WASHINGTON – President Obama yesterday took the fight for a public healthcare option to a skeptical audience, telling the American Medical Association that a government plan that would compete with private insurers is "not your enemy; it is your friend."
Addressing a key constituency whose rejection of Bill Clinton’s healthcare plan helped crush it 15 years ago, Obama said he believes a public plan would "put affordable healthcare within reach for millions of Americans."
He also told doctors that if health costs keep growing at current rates, the pressure could destabilize the healthcare system and threaten all reimbursements.
Doctors, hospitals, and other providers worry they would lose money under a government insurance plan if it used the power of its size to dictate payment rates that are much lower than what private insurers pay. That is essentially what Medicare and Medicaid do now, and many providers make up their losses by charging private insurers more.

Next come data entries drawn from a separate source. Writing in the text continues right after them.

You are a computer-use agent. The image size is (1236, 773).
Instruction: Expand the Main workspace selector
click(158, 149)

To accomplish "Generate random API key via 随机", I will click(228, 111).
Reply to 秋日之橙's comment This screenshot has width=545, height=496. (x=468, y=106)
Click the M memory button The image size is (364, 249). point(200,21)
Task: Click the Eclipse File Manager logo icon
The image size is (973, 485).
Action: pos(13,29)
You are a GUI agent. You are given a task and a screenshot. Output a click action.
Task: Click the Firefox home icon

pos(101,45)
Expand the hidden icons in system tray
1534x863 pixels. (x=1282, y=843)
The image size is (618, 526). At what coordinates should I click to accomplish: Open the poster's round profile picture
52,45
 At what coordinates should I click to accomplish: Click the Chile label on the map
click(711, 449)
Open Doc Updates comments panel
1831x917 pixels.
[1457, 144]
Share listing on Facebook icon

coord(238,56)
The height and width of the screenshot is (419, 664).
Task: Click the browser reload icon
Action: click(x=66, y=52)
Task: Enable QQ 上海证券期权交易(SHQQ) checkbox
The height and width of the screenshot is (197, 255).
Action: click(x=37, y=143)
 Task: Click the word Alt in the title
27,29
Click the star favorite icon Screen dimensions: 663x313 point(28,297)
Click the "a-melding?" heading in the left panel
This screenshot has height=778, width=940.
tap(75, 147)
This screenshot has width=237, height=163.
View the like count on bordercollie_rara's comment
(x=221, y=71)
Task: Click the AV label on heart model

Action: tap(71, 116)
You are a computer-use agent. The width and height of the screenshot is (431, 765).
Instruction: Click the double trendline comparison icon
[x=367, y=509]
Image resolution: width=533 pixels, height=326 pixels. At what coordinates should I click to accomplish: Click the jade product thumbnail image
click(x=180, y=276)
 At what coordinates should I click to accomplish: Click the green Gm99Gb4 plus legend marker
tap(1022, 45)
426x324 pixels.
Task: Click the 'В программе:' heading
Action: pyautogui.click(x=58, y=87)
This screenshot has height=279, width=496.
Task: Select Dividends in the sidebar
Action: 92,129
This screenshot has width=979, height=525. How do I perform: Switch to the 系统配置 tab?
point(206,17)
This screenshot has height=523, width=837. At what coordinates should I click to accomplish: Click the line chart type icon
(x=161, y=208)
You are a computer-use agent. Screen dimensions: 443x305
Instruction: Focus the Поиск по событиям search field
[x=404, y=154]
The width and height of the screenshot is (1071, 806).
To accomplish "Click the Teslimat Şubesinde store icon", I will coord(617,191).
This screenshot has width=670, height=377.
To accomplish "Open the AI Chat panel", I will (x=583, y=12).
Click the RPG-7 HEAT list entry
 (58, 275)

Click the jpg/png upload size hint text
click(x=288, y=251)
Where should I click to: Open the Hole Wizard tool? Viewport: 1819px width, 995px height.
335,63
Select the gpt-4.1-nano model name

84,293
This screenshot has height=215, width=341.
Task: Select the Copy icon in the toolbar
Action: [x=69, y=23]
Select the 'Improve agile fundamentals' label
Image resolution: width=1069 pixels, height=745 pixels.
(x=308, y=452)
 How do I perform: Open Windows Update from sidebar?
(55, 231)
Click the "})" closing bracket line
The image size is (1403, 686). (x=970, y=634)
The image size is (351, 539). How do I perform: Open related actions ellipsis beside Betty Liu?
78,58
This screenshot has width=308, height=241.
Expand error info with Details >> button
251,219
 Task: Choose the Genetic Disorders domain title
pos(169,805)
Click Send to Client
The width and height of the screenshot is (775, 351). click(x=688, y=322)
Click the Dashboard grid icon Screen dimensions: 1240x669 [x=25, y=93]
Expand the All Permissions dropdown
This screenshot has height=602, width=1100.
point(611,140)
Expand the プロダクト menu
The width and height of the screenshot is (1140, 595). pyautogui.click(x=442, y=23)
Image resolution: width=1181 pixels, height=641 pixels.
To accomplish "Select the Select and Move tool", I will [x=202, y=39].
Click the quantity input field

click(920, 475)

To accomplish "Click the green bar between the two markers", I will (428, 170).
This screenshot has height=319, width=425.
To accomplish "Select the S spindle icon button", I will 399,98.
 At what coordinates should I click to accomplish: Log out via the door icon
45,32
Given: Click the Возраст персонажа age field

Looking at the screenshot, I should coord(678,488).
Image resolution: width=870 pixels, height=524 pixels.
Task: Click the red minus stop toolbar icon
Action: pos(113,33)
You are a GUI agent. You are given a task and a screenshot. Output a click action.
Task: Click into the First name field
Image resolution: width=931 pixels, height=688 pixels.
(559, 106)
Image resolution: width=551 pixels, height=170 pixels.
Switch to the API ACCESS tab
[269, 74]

The AMA has not ruled out embracing some form of a public option, but its members have been concerned about Obama’s intentions.
Obama tried to reassure doctors by saying the reform bill was not a "Trojan horse" for a Canadian-style single-payer system, as insurance companies and other opponents contend. But he stopped short of saying a public plan would pay doctors as much as private insurers do.
Instead, he said the legislation would include broad changes to the way doctors are paid for their services, so that rather than getting paid by the visit, procedure, or test – a model that encourages unnecessary expense – they would be paid for their overall treatment of a patient.
Doctors would ultimately benefit because they would be able to "focus on patient care," he said, and health costs would be brought under control.
Obama got a mostly warm reception; Dr. Mario E. Motta, president of the Massachusetts Medical Society, who was in Chicago for the president’s speech, said he believes the mainstream of the AMA is more flexible than it may seem.
"If a public plan was designed specifically the way he phrased it today – to give another option, to make sure all Americans are insured – and if its rates were adequate for physicians and it could pressure insurers to behave more responsibly," he said, doctors would sign on. But they will not support a plan that pays Medicare rates, which can be 20 percent lower than what private insurers pay physicians.
The question of whether to have a government-sponsored health insurance program – and how it should be financed and governed, and who would be eligible – is one of the most difficult political questions facing Congress.
Proponents say a public plan could cut administrative costs, bargain for lower prices, impose stricter quality guidelines, and pressure private insurers to do the same.
Opponents say the insurance industry, unable to compete with a powerful government plan, would eventually collapse and leave patients with no choices.
Dr. Donald Palmisano, a former AMA president and head of the Coalition to Protect Patients’ Rights, a leading conservative group on healthcare legislation, criticized Obama for focusing on government solutions.
"More than 80 percent of Americans currently have health insurance, and the vast majority of them are overwhelmingly satisfied with their coverage, so let’s fix the problem we have – not one that doesn’t exist," he said in a statement.
An analysis by the nonpartisan Lewin Group found that a limited public insurance plan paying Medicare rates could offer premiums 30 percent below market, but that a large public option plan could devastate the private insurance industry. If anyone could join, 131 million people would enroll, the study found, causing private insurers to lose 70 percent of their business.
"That would effectively end the employer-based healthcare system as we know it today," said Robert Zirkelbach, a spokesman for the insurance industry lobby.
Key committees in the House and Senate are scheduled to begin finalizing bills this week.
Both the left and right have staked out positions: Many liberal Democratic leaders have suggested they want a strong Medicare-style public plan; most Republicans firmly oppose that approach, fearing it could hurt private insurers.
Moderate Democrats, and a few Republicans, are pushing various forms of a weaker public plan that would pose less of a threat to private insurers but would provide an affordable alternative for people who cannot get insurance through their employers.
Senator Charles Schumer, Democrat of New York, has proposed setting ground rules for a public plan that would force it to compete on a level playing field with private insurers. But several moderate Democratic senators and many of the 100 or so moderate "Blue Dogs" and New Democrats in the House remain concerned.
In an effort to broker a compromise, Senator Kent Conrad, Democrat of North Dakota, has proposed allowing federally chartered "co-ops" to operate like independent nonprofit insurers.
But Jacob Hacker, co-director of the Center for Health, Economic, and Family Security at University of California, Berkeley, wrote in a piece on The New Republic website Sunday that Conrad’s co-ops would be too small to exert the necessary pressure on the private industry to lower costs or improve quality, undermining two major purposes of the public option.
Motta said the Massachusetts chapter of the AMA supports a limited public option and is fighting to defeat a resolution against one. At a discussion the other day, Motta said, he asked how many of the doctors loved their insurance companies.
"And not one hand rose," he said. "I think there is a sense that things need to change, despite the vocal minority."